EXTRACTED DATA |
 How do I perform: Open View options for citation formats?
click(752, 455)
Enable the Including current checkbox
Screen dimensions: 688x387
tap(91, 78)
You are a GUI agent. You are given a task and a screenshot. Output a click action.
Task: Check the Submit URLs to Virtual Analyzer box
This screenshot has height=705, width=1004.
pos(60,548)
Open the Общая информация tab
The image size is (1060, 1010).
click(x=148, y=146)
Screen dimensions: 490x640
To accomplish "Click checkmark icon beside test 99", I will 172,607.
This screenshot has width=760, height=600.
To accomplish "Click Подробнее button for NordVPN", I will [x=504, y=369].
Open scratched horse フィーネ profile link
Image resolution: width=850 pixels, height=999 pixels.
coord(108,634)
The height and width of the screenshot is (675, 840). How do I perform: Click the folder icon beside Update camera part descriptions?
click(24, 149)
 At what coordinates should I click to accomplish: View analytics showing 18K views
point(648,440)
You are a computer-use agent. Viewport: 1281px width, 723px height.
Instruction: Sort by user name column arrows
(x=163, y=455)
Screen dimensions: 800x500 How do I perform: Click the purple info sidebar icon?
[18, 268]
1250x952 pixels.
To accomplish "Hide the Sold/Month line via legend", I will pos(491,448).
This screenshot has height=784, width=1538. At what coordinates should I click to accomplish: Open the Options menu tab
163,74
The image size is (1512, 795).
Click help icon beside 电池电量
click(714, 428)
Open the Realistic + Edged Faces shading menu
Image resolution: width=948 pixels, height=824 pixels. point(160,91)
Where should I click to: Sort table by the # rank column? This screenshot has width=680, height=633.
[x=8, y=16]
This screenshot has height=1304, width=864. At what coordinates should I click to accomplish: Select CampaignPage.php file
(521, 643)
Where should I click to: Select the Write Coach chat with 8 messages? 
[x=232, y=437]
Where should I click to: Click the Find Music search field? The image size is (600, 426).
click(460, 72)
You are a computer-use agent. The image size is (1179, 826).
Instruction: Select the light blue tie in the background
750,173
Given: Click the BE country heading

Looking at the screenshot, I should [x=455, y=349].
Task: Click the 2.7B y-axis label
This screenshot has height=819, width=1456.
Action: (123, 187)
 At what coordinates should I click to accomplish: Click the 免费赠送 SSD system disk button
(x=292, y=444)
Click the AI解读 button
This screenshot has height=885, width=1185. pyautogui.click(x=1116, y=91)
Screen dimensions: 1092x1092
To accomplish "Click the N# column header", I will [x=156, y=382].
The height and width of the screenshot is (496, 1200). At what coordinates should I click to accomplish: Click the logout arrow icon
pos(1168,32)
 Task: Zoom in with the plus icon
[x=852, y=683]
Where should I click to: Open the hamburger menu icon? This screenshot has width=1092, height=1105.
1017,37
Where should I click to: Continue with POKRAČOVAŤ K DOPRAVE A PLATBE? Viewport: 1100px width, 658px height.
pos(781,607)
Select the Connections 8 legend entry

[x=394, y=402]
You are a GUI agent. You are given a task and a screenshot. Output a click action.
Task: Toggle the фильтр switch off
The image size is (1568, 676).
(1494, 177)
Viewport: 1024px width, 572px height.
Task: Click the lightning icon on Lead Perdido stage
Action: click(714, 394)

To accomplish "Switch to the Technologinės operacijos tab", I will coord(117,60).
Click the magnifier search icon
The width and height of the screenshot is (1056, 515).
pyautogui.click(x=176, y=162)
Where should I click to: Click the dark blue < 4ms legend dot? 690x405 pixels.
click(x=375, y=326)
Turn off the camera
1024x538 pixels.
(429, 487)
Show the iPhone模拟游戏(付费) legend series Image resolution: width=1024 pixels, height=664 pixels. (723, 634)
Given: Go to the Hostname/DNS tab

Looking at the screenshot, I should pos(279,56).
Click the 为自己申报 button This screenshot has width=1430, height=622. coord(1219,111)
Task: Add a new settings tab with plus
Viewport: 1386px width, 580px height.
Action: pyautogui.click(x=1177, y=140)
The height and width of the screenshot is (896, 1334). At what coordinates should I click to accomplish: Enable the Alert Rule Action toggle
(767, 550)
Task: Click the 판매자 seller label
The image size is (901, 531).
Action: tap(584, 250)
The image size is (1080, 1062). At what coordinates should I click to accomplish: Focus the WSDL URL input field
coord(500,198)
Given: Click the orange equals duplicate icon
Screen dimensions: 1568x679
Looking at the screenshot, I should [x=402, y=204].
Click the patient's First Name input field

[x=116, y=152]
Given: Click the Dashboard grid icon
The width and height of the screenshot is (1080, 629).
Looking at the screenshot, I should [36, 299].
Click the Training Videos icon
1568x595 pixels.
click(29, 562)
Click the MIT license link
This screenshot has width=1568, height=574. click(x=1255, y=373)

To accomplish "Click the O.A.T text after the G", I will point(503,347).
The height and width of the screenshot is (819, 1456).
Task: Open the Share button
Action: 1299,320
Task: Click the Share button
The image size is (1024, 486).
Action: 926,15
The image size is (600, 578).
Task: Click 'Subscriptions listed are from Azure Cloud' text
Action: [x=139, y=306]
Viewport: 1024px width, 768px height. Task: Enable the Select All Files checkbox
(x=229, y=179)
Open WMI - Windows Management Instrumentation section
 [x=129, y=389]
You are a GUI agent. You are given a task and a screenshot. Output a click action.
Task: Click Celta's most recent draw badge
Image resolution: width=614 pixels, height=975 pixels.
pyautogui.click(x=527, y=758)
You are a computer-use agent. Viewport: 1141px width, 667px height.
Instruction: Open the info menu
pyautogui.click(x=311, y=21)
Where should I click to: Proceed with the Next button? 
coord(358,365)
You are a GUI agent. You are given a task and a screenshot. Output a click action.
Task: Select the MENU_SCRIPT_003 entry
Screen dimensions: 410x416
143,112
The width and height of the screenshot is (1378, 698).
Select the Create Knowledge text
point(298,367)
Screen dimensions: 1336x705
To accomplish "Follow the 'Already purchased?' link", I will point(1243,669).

WHAT YOU ARE ASKED TO DO | Repeat exactly the lines of the records from the one containing "Instruction: Open the info menu" to the last, and include no line outside that stretch.

FINISHED TASK |
Instruction: Open the info menu
pyautogui.click(x=311, y=21)
Where should I click to: Proceed with the Next button? 
coord(358,365)
You are a GUI agent. You are given a task and a screenshot. Output a click action.
Task: Select the MENU_SCRIPT_003 entry
Screen dimensions: 410x416
143,112
The width and height of the screenshot is (1378, 698).
Select the Create Knowledge text
point(298,367)
Screen dimensions: 1336x705
To accomplish "Follow the 'Already purchased?' link", I will point(1243,669).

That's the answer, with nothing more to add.